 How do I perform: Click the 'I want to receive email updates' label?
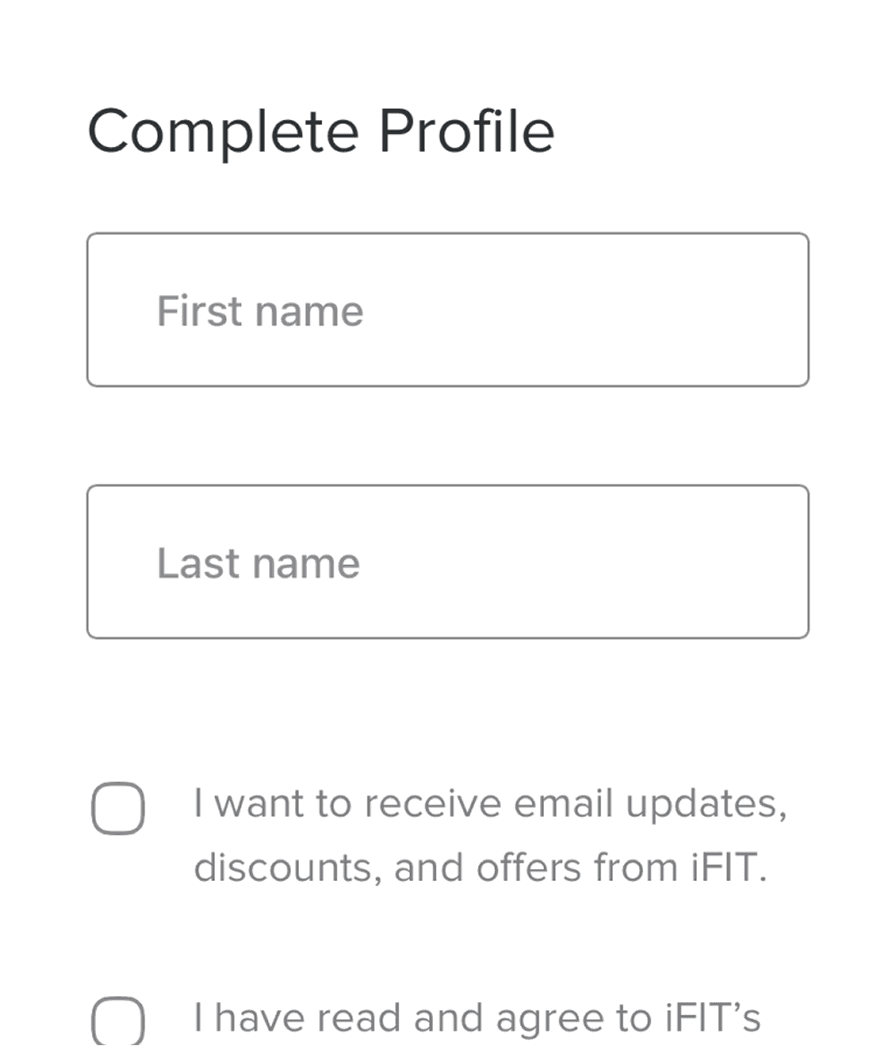tap(490, 804)
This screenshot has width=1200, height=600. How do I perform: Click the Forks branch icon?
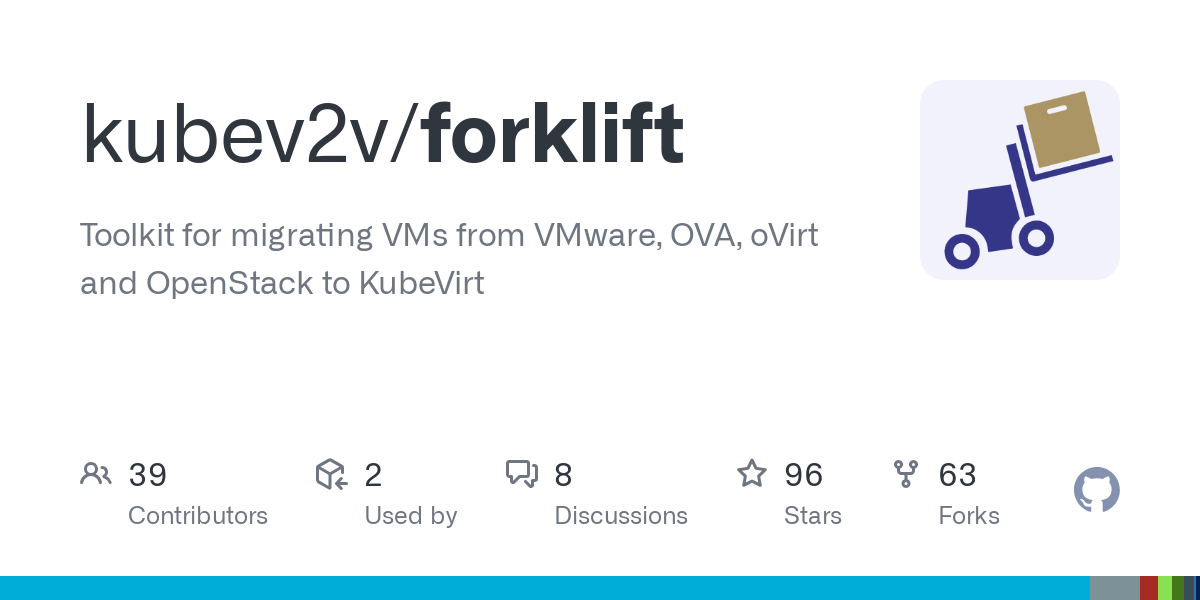point(906,474)
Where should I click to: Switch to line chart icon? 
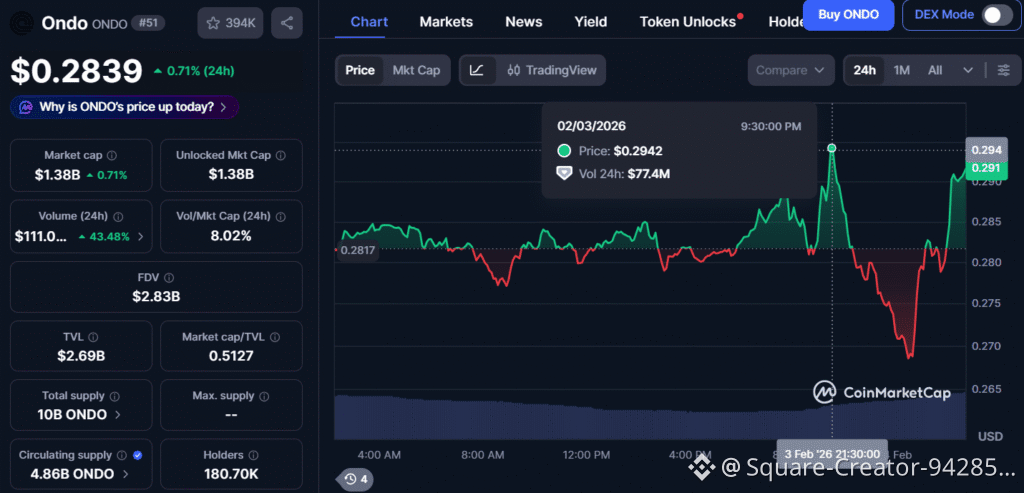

☆ ☆ ☆

• _What is required_: Please write out all the data word for word, but keep every picture out.

• _Answer to this exercise_:
 How do I perform: Click the 'I want to receive email updates' label?
tap(490, 804)
This screenshot has width=1200, height=600. How do I perform: Click the Forks branch icon?
point(906,474)
Where should I click to: Switch to line chart icon? 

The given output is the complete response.